Wednesday, April 29, 2009

A Most Amazing Group of Drawings

(Above) The slave named Pona.

(Above) The slave girl named Marqu.

(Above) The slave named Little Kale.

(Above) The slave named Kimbo.

(Above) The slave named Kezzuza.

(Above) The slave named Grabo.

(Above) The slave named Saby.

(Above) The slave named Bar.

(Above) The slave named Bana.

(Above) The slave named Suma.

IN 1839, THE SPANISH SLAVE SHIP AMISTAD SET SAIL FROM HAVANA to Puerto Principe, Cuba. The ship was carrying 53 Africans who, a few months earlier, had been abducted from their homeland to be sold as slaves. The captives revolted against the ships crew, killing the captain and others, but sparing the life of the ships navigator so that he could set them on a course back to Africa. Instead, the navigator surreptitiously directed the ship north and west. After several weeks, the Amistad was seized by the U.S. Navy off the coast of Long Island and the Africans were transported to New Haven to await trial for mutiny, murder, and piracy.

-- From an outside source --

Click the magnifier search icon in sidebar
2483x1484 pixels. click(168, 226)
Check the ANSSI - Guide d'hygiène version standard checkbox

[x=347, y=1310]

Slavery advocates held that the Amistad prisoners were slaves and thus they should be punished for their uprising and immediately returned to Cuba. Abolitionists, on the other hand, argued that though slavery was legal in Cuba, the importation of slaves from Africa had been outlawed; thus, they claimed, the prisoners were not slaves, but freemen who had been kidnapped and thus had every right to escape their captors and even to use violence to do so. The case was important to the proslavery-abolitionist debates that were raging in the U.S., and to the international debates about treaty obligations with regard to slavery and the legality of the international slave trade.

After two years of legal battles, their case was successfully argued before the U.S. Supreme Court in 1841 by former President John Quincy Adams and the Amistad captives were freed. They returned to Sierra Leone in 1842.

History of the Collection

New Haven resident William H. Townsend made pen-and-ink sketches of the Amistad captives while they were awaiting trial. Twenty-two of these drawings were given to Yale in 1934 by Asa G. Dickerman, whose grandmother was the artists cousin. Townsend, who was about 18 years old when he made the drawings, is buried in the Grove Street Cemetery.

The Collection includes 22 pencil drawings by William H. Townsend (1822-1851), varying in size, 18.3 x 14 cm. and smaller

© All images copyright Beinecke Rare Book and Manuscript Library, Yale University.

4 comments:

Maureen said...

What is remarkable is how African they look, a lot of the artwork by Caucasians of the Negro features got whitened up until very recently. And they're beautiful drawings as well.

John Foster said...

You are so right Maureen.I love the insight these drawings give us... these were human beings, kidnapped, and sold. These drawings show their humanity. How "civilized" people could participate in this is beyond imagination.

C. Rae White said...

It is fact that during and after the US slave trade, Africans and Negros (yes there is a difference) were usually depicted as grotesque caricatures in White art, entertainment, advertising, literature, childrens cartoons and product design.

It is only a twisted perception that all Africans and African Americans have extreemly large liver lips, big bulging eyes, unkempt hair and vastly wide bulbous noses. The attached terms coon, uncle, mammy, zip coon, darky and pickaninny conjour the negative, outrageous and degrading images of white hatred toward Africans and African American slave ancestors.

It is erroneous to say "Negro features got whitened up until very recently", study the history of slavery and racisim in the US and you'll come to understand how the image of the African was shaped and molded in the hands of the White race.

By the way, my slave ancestors escaped slavery in the fall of 1836 (a family of 15 from 2 differnt plantations in Kentucky). They escaped to Canada over a six day period and went on to live in Buffalo New York, Kent County and Buxton Ontario and Detroit Michigan as fugitive slaves for 30 years as abolitionists, church pastors, school founders, and entrepreneurs (barbers, income property owners, physicians, poets, inventors, bank owners and more).

The fact of the matter is that Black is beautiful, intelligent and worthy no matter how degrading and distorted the historical images of African Slaves and American Negros are.

Ignorance won't erase the hate. There is nothing accidental or mysterious about it.

Anonymous said...

Beautiful drawings that I think portray these slaves with some small measure of dignity. How different the artist's intention was from JT Zealy's now well-known photographs of naked and half-naked slaves in support of Louis Agassiz's theory that the races stemmed from different ancestors. (A theory thankfully proved very wrong by Darwin.)

Differentiating the tribal "us" from the "them" in terms of language is the first step toward debasing and oppressing a people. Regrettably, racial stereotyping isn't solely the province of Caucausian Americans. The words "barbarian" and "barbaric" originated from the Latin root word, barbarus, which means "foreigner," which itself derives from the Latin word "barba" or beard. Gauls (and other non-Romans) were often bearded, thus the distinction. BTW, not even we left-handers were exempt from ridicule in Roman times—the word for left in Latin is "sinister."